● Directions
Render every nonblank line of the rows below as a Markdown table with two columns, Index and Content. Number the lines in order and omit blank lines.

● Recorded information
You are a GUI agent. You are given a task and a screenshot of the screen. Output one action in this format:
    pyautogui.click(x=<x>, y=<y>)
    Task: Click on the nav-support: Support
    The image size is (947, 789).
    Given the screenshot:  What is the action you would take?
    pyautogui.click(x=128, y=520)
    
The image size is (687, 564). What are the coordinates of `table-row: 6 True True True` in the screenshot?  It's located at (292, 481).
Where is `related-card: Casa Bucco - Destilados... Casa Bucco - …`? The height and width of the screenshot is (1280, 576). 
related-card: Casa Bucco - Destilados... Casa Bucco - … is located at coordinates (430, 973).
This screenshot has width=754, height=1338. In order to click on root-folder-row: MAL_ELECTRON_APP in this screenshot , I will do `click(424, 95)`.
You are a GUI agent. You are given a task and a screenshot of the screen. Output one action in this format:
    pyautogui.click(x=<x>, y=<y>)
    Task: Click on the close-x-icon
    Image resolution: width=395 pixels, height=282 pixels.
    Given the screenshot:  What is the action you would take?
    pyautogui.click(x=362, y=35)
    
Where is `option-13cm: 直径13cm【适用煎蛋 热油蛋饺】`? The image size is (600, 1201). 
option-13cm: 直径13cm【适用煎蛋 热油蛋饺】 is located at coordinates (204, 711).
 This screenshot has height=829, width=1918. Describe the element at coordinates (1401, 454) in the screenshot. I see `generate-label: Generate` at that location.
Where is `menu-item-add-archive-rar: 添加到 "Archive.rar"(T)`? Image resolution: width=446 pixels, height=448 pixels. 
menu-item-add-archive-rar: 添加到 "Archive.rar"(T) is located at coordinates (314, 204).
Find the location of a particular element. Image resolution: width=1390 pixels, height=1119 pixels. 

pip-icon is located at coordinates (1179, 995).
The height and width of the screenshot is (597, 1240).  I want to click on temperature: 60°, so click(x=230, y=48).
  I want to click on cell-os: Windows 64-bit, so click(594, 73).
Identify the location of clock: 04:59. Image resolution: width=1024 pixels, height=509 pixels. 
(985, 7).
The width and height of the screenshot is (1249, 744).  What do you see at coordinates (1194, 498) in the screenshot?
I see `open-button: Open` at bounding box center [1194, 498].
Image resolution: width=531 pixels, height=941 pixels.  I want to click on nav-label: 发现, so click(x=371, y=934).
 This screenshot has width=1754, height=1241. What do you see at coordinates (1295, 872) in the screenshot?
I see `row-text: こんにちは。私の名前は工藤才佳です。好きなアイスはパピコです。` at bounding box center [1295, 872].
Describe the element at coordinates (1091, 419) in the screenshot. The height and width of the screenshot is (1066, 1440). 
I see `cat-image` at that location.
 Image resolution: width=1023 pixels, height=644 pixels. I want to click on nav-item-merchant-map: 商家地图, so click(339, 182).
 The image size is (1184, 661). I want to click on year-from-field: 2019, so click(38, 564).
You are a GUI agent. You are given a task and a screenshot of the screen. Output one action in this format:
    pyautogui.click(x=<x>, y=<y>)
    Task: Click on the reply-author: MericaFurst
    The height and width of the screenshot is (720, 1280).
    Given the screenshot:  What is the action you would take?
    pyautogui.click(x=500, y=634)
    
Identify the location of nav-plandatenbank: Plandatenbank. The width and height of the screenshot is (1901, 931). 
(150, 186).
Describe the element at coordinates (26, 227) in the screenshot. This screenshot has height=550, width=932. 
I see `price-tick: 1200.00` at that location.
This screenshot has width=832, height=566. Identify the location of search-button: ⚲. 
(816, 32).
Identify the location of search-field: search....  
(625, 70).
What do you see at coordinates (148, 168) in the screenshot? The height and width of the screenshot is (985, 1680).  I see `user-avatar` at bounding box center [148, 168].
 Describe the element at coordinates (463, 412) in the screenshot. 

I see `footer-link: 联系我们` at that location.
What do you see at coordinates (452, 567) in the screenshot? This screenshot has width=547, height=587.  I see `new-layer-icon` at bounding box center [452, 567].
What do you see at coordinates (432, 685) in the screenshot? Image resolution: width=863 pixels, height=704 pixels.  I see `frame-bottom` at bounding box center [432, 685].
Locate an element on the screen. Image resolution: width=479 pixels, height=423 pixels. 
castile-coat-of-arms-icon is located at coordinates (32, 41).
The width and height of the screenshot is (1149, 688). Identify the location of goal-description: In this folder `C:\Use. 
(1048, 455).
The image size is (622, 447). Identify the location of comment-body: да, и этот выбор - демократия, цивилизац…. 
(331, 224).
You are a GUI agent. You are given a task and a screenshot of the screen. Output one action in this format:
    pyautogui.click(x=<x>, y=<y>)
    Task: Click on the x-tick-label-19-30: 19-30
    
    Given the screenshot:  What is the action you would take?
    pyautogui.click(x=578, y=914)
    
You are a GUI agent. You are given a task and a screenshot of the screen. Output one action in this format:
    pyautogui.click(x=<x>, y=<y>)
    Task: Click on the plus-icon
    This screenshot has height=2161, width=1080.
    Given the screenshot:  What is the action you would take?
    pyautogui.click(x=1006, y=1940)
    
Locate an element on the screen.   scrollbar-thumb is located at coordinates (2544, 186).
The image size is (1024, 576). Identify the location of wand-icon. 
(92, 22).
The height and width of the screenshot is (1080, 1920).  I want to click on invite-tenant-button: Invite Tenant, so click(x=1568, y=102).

● Completed exercise
| Index | Content |
|---|---|
| 1 | You are a GUI agent. You are given a task and a screenshot of the screen. Output one action in this format: |
| 2 |     pyautogui.click(x=<x>, y=<y>) |
| 3 |     Task: Click on the nav-support: Support |
| 4 |     The image size is (947, 789). |
| 5 |     Given the screenshot:  What is the action you would take? |
| 6 |     pyautogui.click(x=128, y=520) |
| 7 | The image size is (687, 564). What are the coordinates of `table-row: 6 True True True` in the screenshot?  It's located at (292, 481). |
| 8 | Where is `related-card: Casa Bucco - Destilados... Casa Bucco - …`? The height and width of the screenshot is (1280, 576).  |
| 9 | related-card: Casa Bucco - Destilados... Casa Bucco - … is located at coordinates (430, 973). |
| 10 | This screenshot has width=754, height=1338. In order to click on root-folder-row: MAL_ELECTRON_APP in this screenshot , I will do `click(424, 95)`. |
| 11 | You are a GUI agent. You are given a task and a screenshot of the screen. Output one action in this format: |
| 12 |     pyautogui.click(x=<x>, y=<y>) |
| 13 |     Task: Click on the close-x-icon |
| 14 |     Image resolution: width=395 pixels, height=282 pixels. |
| 15 |     Given the screenshot:  What is the action you would take? |
| 16 |     pyautogui.click(x=362, y=35) |
| 17 | Where is `option-13cm: 直径13cm【适用煎蛋 热油蛋饺】`? The image size is (600, 1201).  |
| 18 | option-13cm: 直径13cm【适用煎蛋 热油蛋饺】 is located at coordinates (204, 711). |
| 19 |  This screenshot has height=829, width=1918. Describe the element at coordinates (1401, 454) in the screenshot. I see `generate-label: Generate` at that location. |
| 20 | Where is `menu-item-add-archive-rar: 添加到 "Archive.rar"(T)`? Image resolution: width=446 pixels, height=448 pixels.  |
| 21 | menu-item-add-archive-rar: 添加到 "Archive.rar"(T) is located at coordinates (314, 204). |
| 22 | Find the location of a particular element. Image resolution: width=1390 pixels, height=1119 pixels.  |
| 23 | pip-icon is located at coordinates (1179, 995). |
| 24 | The height and width of the screenshot is (597, 1240).  I want to click on temperature: 60°, so click(x=230, y=48). |
| 25 |   I want to click on cell-os: Windows 64-bit, so click(594, 73). |
| 26 | Identify the location of clock: 04:59. Image resolution: width=1024 pixels, height=509 pixels.  |
| 27 | (985, 7). |
| 28 | The width and height of the screenshot is (1249, 744).  What do you see at coordinates (1194, 498) in the screenshot? |
| 29 | I see `open-button: Open` at bounding box center [1194, 498]. |
| 30 | Image resolution: width=531 pixels, height=941 pixels.  I want to click on nav-label: 发现, so click(x=371, y=934). |
| 31 |  This screenshot has width=1754, height=1241. What do you see at coordinates (1295, 872) in the screenshot? |
| 32 | I see `row-text: こんにちは。私の名前は工藤才佳です。好きなアイスはパピコです。` at bounding box center [1295, 872]. |
| 33 | Describe the element at coordinates (1091, 419) in the screenshot. The height and width of the screenshot is (1066, 1440).  |
| 34 | I see `cat-image` at that location. |
| 35 |  Image resolution: width=1023 pixels, height=644 pixels. I want to click on nav-item-merchant-map: 商家地图, so click(339, 182). |
| 36 |  The image size is (1184, 661). I want to click on year-from-field: 2019, so click(38, 564). |
| 37 | You are a GUI agent. You are given a task and a screenshot of the screen. Output one action in this format: |
| 38 |     pyautogui.click(x=<x>, y=<y>) |
| 39 |     Task: Click on the reply-author: MericaFurst |
| 40 |     The height and width of the screenshot is (720, 1280). |
| 41 |     Given the screenshot:  What is the action you would take? |
| 42 |     pyautogui.click(x=500, y=634) |
| 43 | Identify the location of nav-plandatenbank: Plandatenbank. The width and height of the screenshot is (1901, 931).  |
| 44 | (150, 186). |
| 45 | Describe the element at coordinates (26, 227) in the screenshot. This screenshot has height=550, width=932.  |
| 46 | I see `price-tick: 1200.00` at that location. |
| 47 | This screenshot has width=832, height=566. Identify the location of search-button: ⚲.  |
| 48 | (816, 32). |
| 49 | Identify the location of search-field: search....   |
| 50 | (625, 70). |
| 51 | What do you see at coordinates (148, 168) in the screenshot? The height and width of the screenshot is (985, 1680).  I see `user-avatar` at bounding box center [148, 168]. |
| 52 |  Describe the element at coordinates (463, 412) in the screenshot.  |
| 53 | I see `footer-link: 联系我们` at that location. |
| 54 | What do you see at coordinates (452, 567) in the screenshot? This screenshot has width=547, height=587.  I see `new-layer-icon` at bounding box center [452, 567]. |
| 55 | What do you see at coordinates (432, 685) in the screenshot? Image resolution: width=863 pixels, height=704 pixels.  I see `frame-bottom` at bounding box center [432, 685]. |
| 56 | Locate an element on the screen. Image resolution: width=479 pixels, height=423 pixels.  |
| 57 | castile-coat-of-arms-icon is located at coordinates (32, 41). |
| 58 | The width and height of the screenshot is (1149, 688). Identify the location of goal-description: In this folder `C:\Use.  |
| 59 | (1048, 455). |
| 60 | The image size is (622, 447). Identify the location of comment-body: да, и этот выбор - демократия, цивилизац….  |
| 61 | (331, 224). |
| 62 | You are a GUI agent. You are given a task and a screenshot of the screen. Output one action in this format: |
| 63 |     pyautogui.click(x=<x>, y=<y>) |
| 64 |     Task: Click on the x-tick-label-19-30: 19-30 |
| 65 |     Given the screenshot:  What is the action you would take? |
| 66 |     pyautogui.click(x=578, y=914) |
| 67 | You are a GUI agent. You are given a task and a screenshot of the screen. Output one action in this format: |
| 68 |     pyautogui.click(x=<x>, y=<y>) |
| 69 |     Task: Click on the plus-icon |
| 70 |     This screenshot has height=2161, width=1080. |
| 71 |     Given the screenshot:  What is the action you would take? |
| 72 |     pyautogui.click(x=1006, y=1940) |
| 73 | Locate an element on the screen.   scrollbar-thumb is located at coordinates (2544, 186). |
| 74 | The image size is (1024, 576). Identify the location of wand-icon.  |
| 75 | (92, 22). |
| 76 | The height and width of the screenshot is (1080, 1920).  I want to click on invite-tenant-button: Invite Tenant, so click(x=1568, y=102). |